= TASK OBJECTIVE =
Leave out the pictures, and retype the remaining data exactly.

Saved entries
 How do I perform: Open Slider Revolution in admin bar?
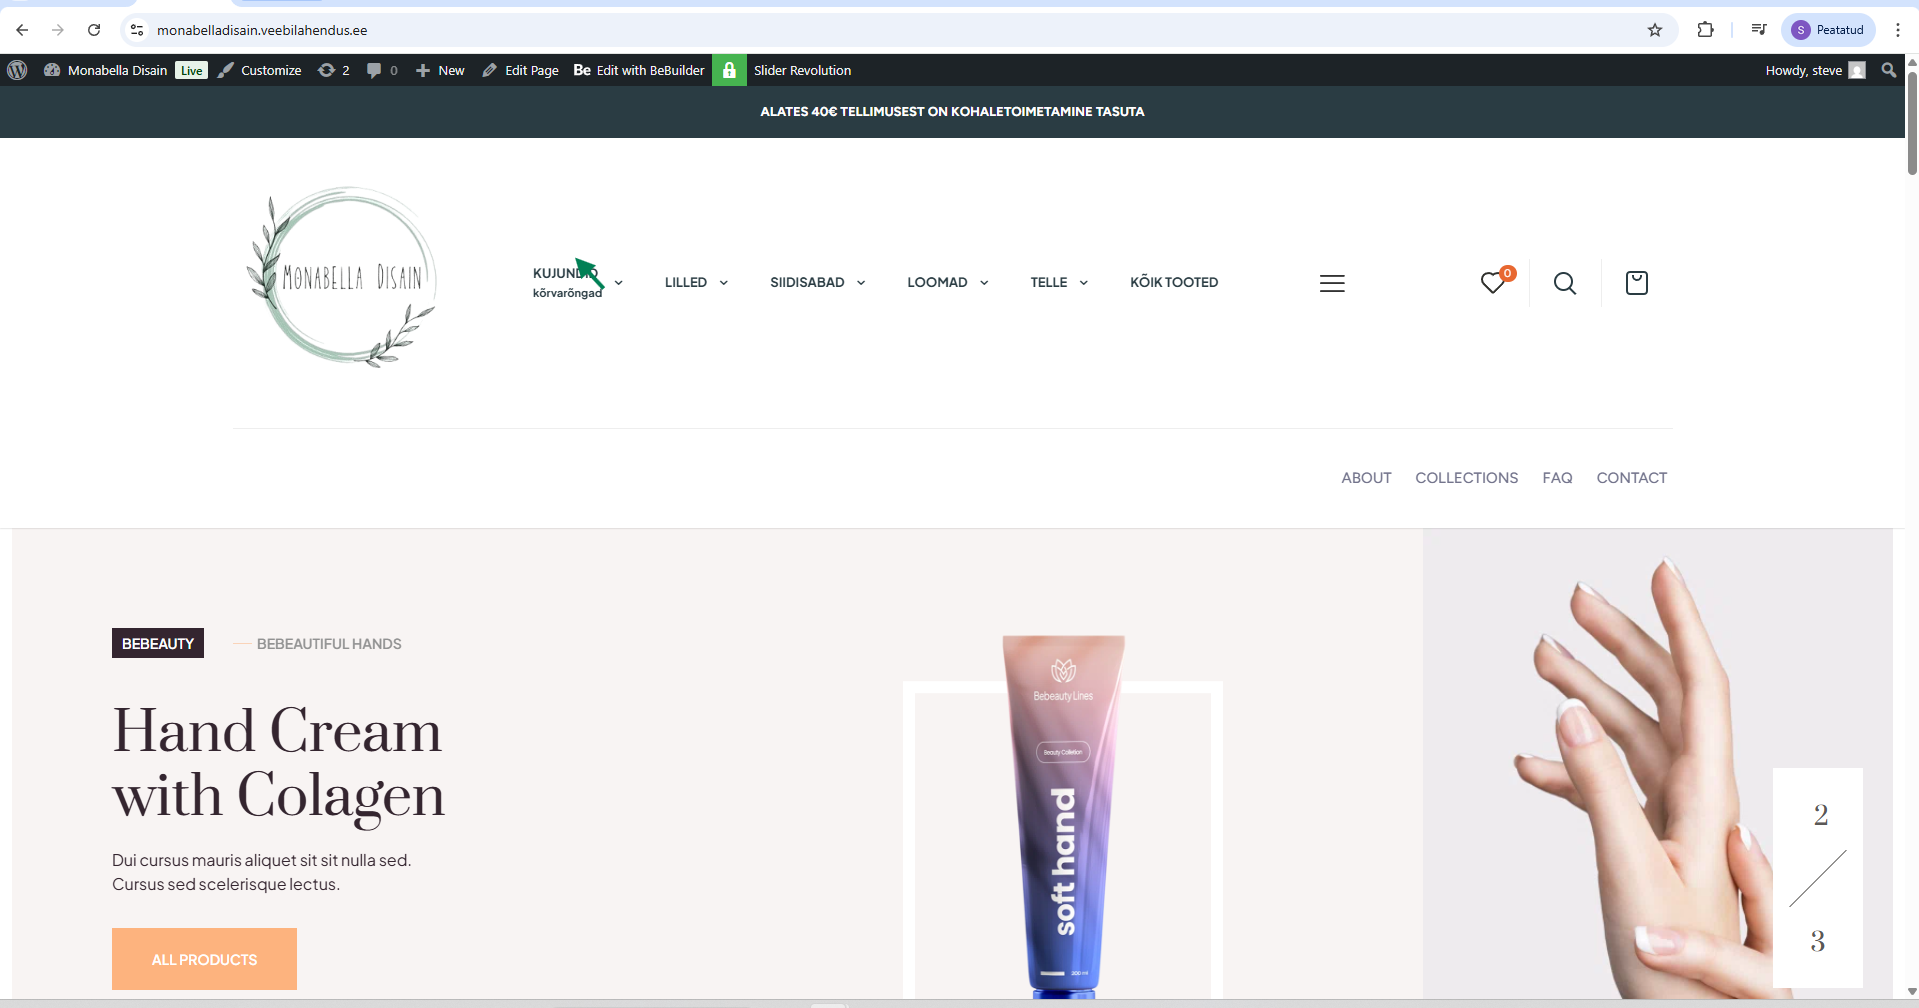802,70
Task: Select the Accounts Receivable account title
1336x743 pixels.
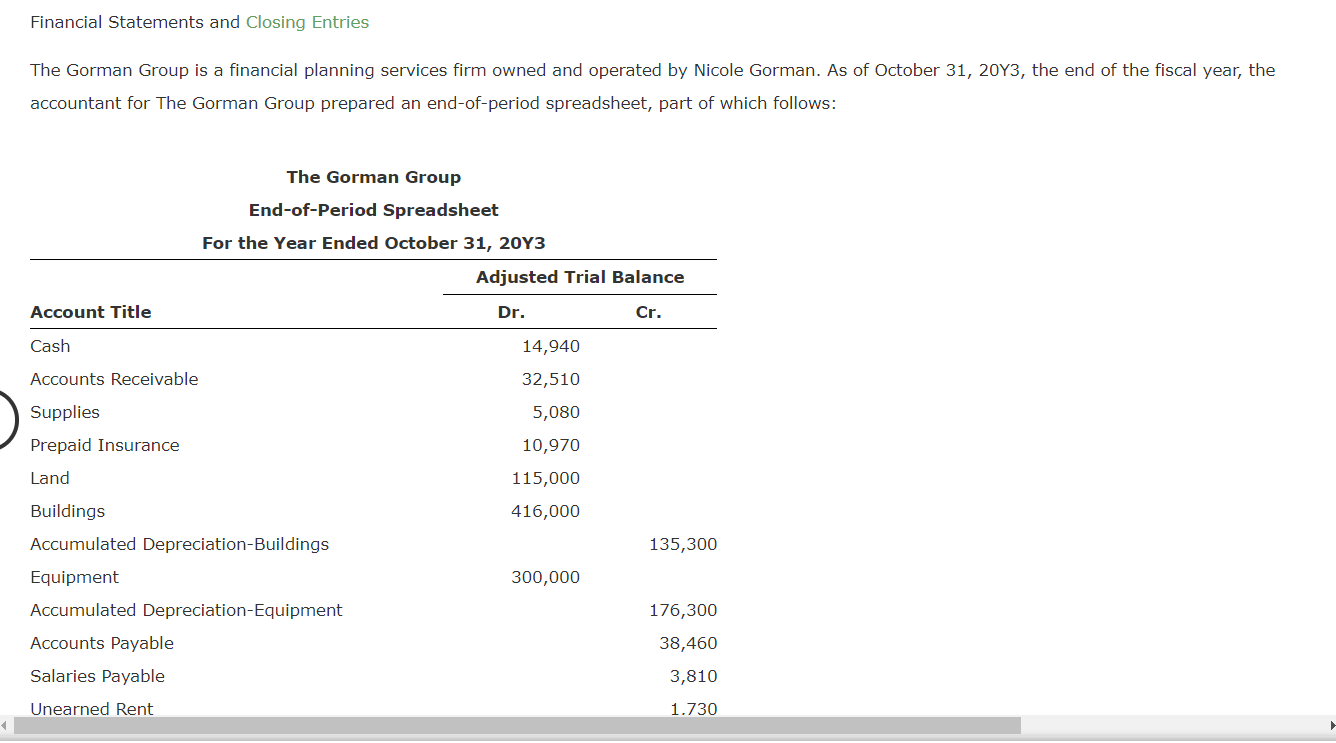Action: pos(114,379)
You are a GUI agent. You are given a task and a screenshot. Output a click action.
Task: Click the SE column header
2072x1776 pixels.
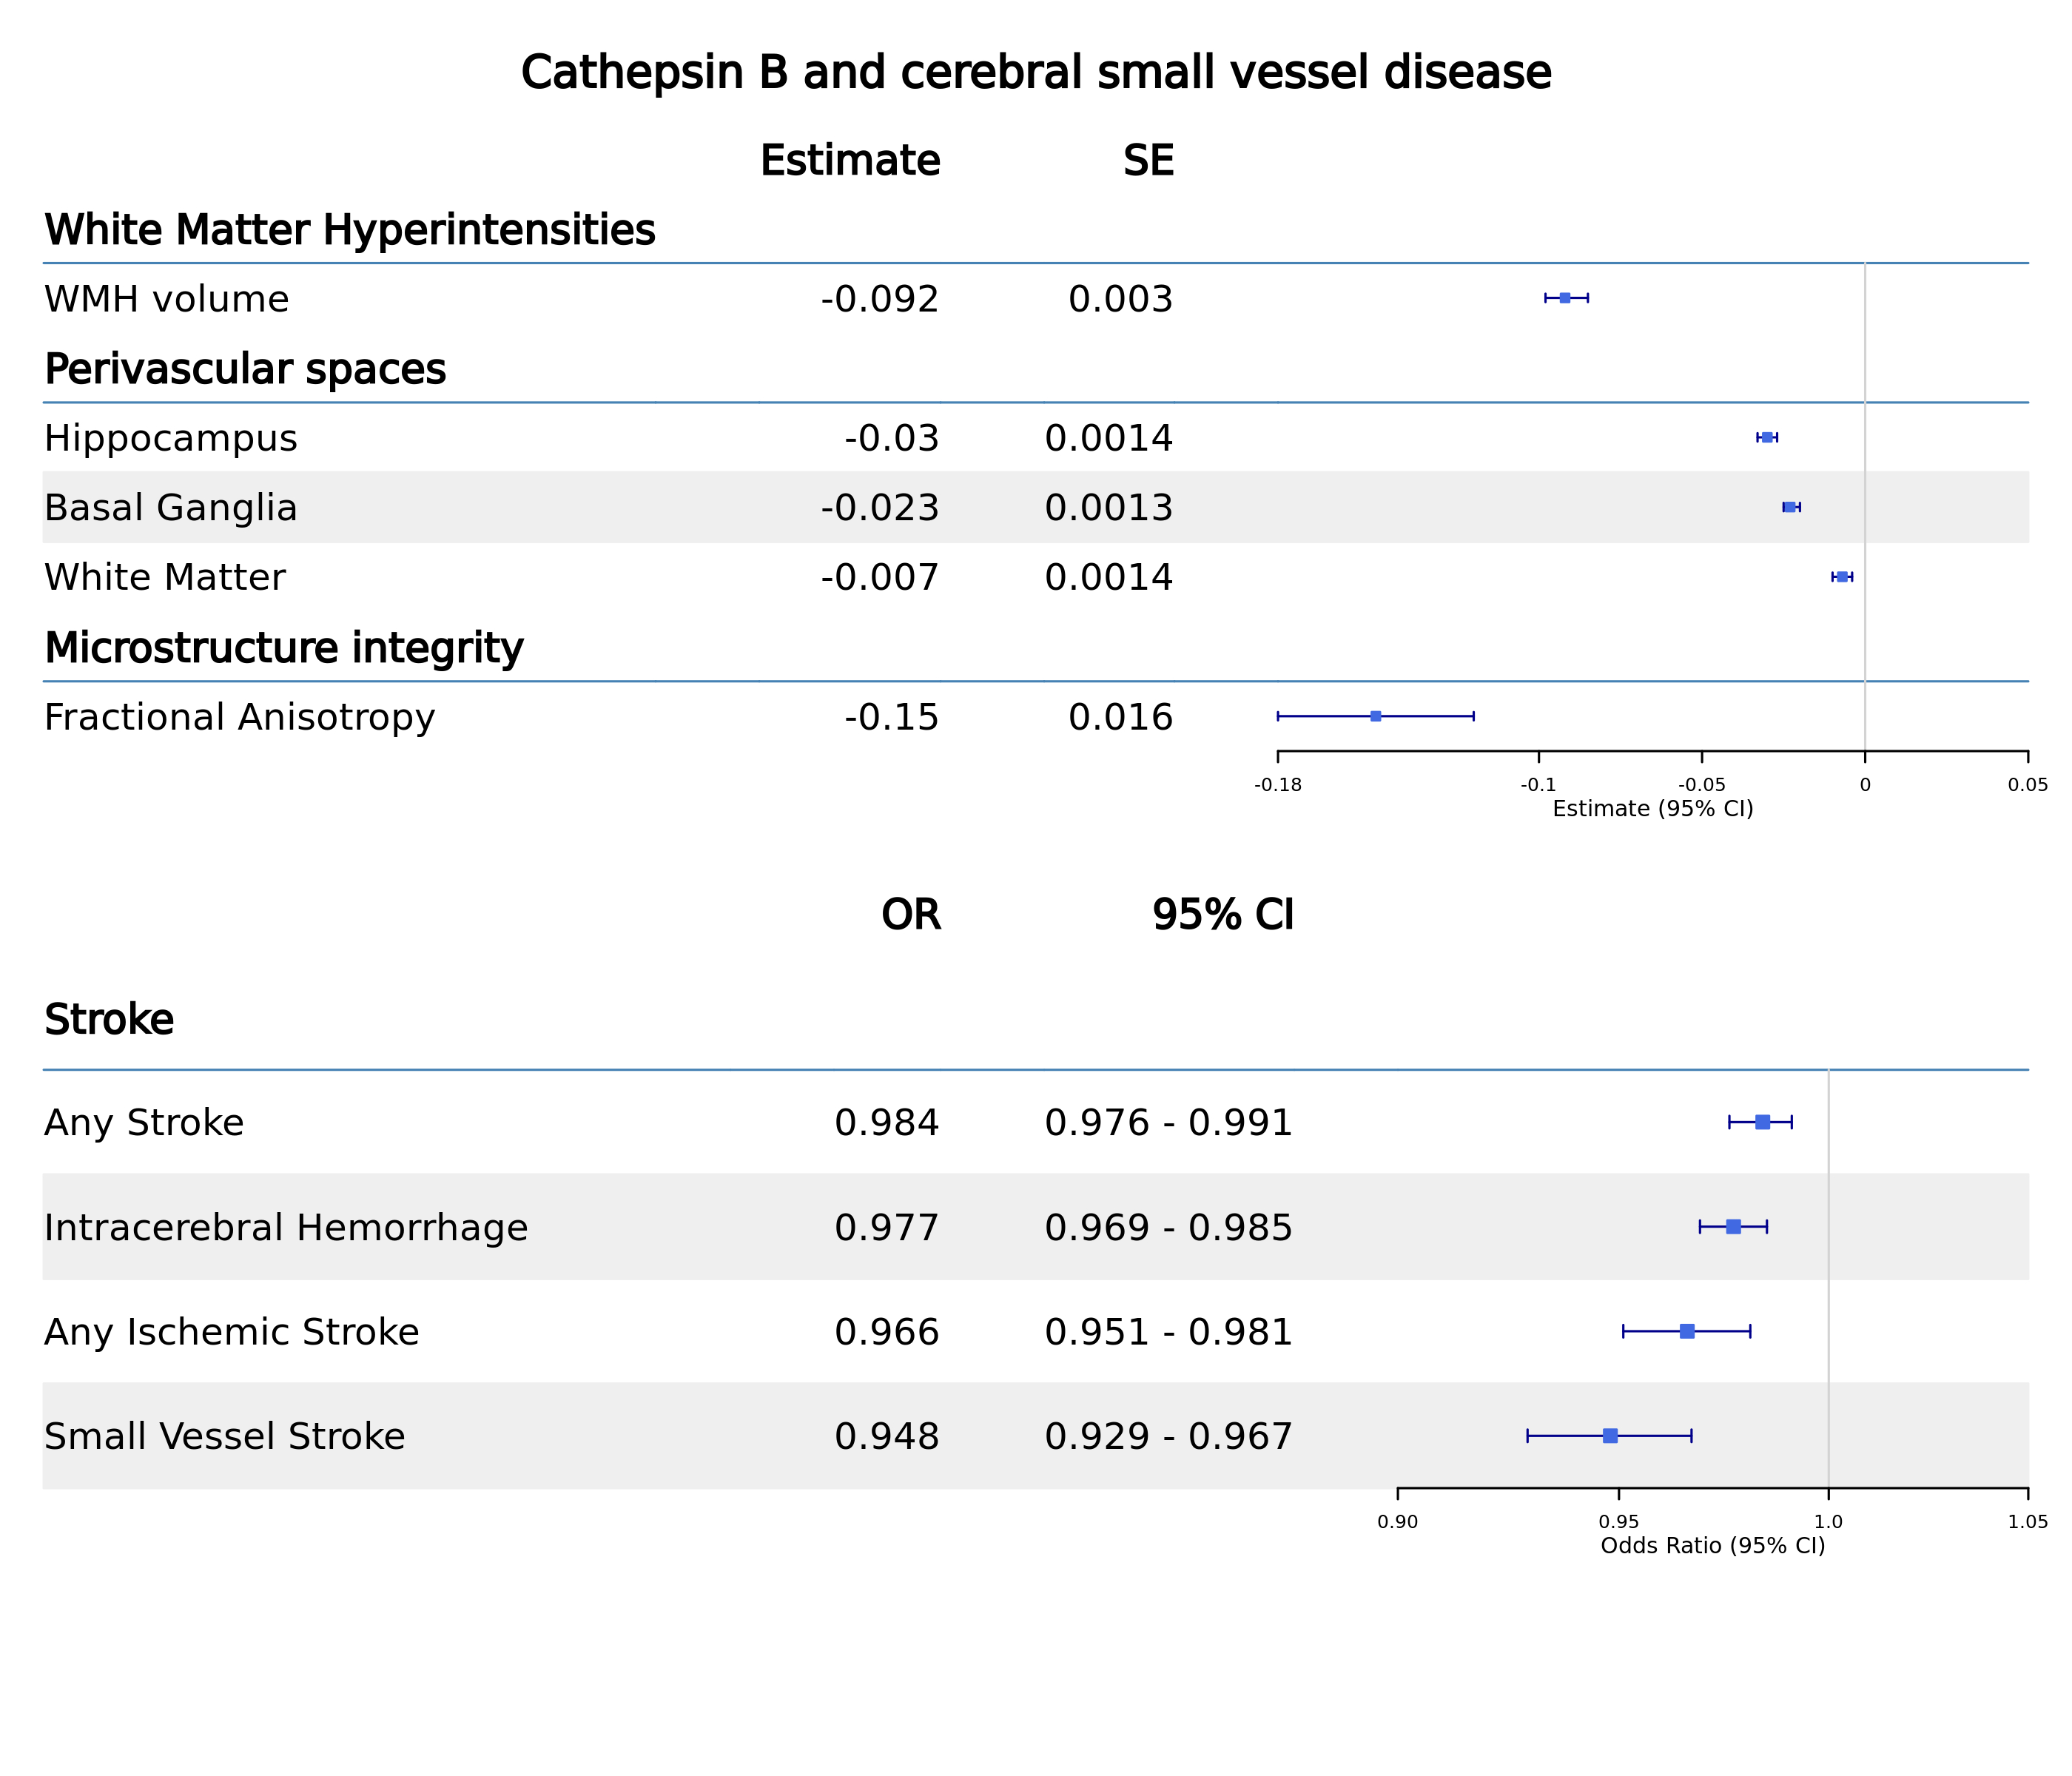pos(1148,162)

= SOLUTION FOR THIS TASK =
 How do I perform: Open Slider Revolution in admin bar?
802,70
Task: Select the Accounts Receivable account title
1336x743 pixels.
Action: pos(114,379)
You are a GUI agent. You are given a task and a screenshot. Output a click action.
Task: Click the SE column header
2072x1776 pixels.
pos(1148,162)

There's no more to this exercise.